Neste livro o autor revelara um profundo conhecimento da tradição literária oriental, à qual acrescenta sua visão de mundo revolucionário. No Brasil existem duas edições dos seus poemas: Poemas do Cárcere (trad. Coema Simões e Moniz Bandeira, Ed. Laemmert, 1968) e Diário de Prisão (trad. Harrisson Salisbury, Ed. Difel, 1971). O Diário de Prisão, de Ho Chi Minh foi escrito entre 28 de agosto de 1942 e 16 de setembro de 1943, quando este era prisioneiro da política de Chiang Kai-shek no sul da China. Não é este livro propriamente um “diário” no sentido ocidental, porque consiste de 115 versos – quadras e poemas Tang no clássico estilo chinês.

                Cantar a natureza era o prazer dos antigos

                Flores e neve, luz e vento, montanha e rios.

                É preciso armar de aço os versos de nosso tempo

                E o poeta também deve saber combater.

Nos poemas estão as nuances da vida na prisão, suas misérias, com os piolhos, as sarnas, o roubo, a fome, a crueldade dos guardas, os grilhões, o frio, o desconforto, o mau cheiro:

                Mesmo com as pernas e braços fortemente amarrados,

                Por toda montanha eu ouvi o canto dos pássaros,

                E senti através da floresta o perfume das flores da primavera.
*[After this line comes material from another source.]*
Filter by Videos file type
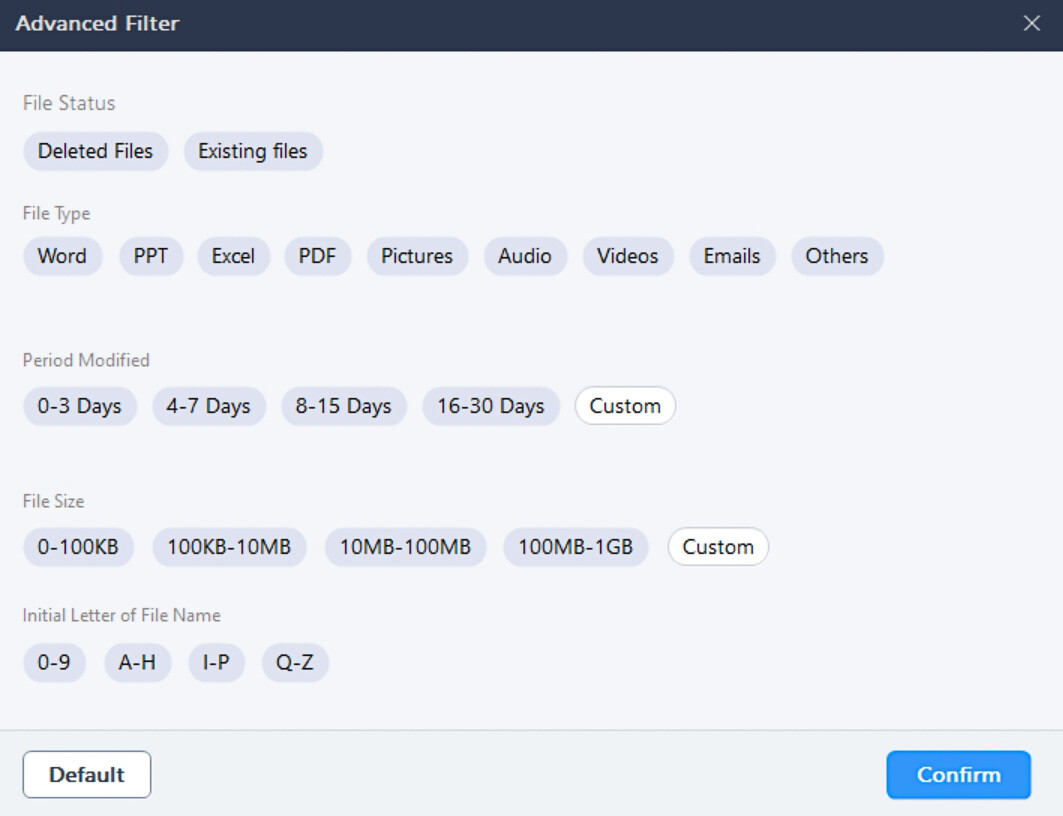The height and width of the screenshot is (816, 1063). [x=628, y=256]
                Quem me impede de fruir livremente isso,

                que tira da longa jornada um pouco da sua solidão?

A Guerra do Vietnã

Conflito armado travado na Indochina de 1954 a 1975. A princípio uma guerra civil pela reunificação do Vietnã e tendo como palco o Vietnã do Sul, com a intervenção aberta e em longa escala dos EUA, o conflito estendeu-se no Vietnã do Norte (sob a forma de guerra aérea), Camboja e Laos. As origens dos conflitos estão na II Guerra Mundial, quando o Viet Minh sob a liderança de Ho Chi Minh, lutou contra os japoneses que haviam invadido a região. Em dezembro de 1946, Ho conclamou o povo a iniciar uma resistência ativa, lançando um ataque de surpresa contra os franceses em Hanói. No dia seguinte, porém ele e Giap foram cercados no quartel-general e, em meio ao tiroteio, tiveram de fugir para os campos de arroz nas cercanias da cidade. A partir desse incidente, Ho passou a combater o governo colonial francês, derrotando suas forças em Dien Bien Pho em 1954.

O ato final da Conferência de Genebra, 21 de julho de 1954, porém, dividiu no paralelo 17 o país em República Democrática do Vietnã (do Norte) e um Estado imperial no Vietnã do Sul, marcando um referendo para a unificação em 1956. Em 1955, o imperador Bao Dai, foi deposto, formando-se no Vietnã do Sul uma República sob a liderança autoritária de Ngo Dinh Diem, que decidiu cancelar o referendo e passou a perseguir os comunistas. Estes em janeiro de 1959, iniciaram a luta armada contra o governo de Diem, que foi apoiado por materiais e técnicos militares enviados pelos EUA.

Em janeiro de 1965, Lyndon Johnson ordenou o bombardeio do Vietnã do Norte, para evitar o envio de tropas e armas ao Vietnã do Sul, a partir de abril do mesmo ano, a guerra terrestre foi intensificada; grande número de soldados norte-americanos foi deslocado para o Vietnã, chegando a 545 mil em 1968. Com a eleição de Nixon, inicia-se lenta e gradualmente a retirada americana e a chamada vietnamização do conflito. Em março de 1975 os comunistas iniciaram uma nova ofensiva de envergadura, retomaram várias cidades importantes e finalmente os norte-vietnamitas e as forças revolucionárias ocuparam então Saigon em 30 de abril, reunificando o país e expulsando todas as forças estrangeiras e seus aliados, formaram a República Socialista do Vietnã.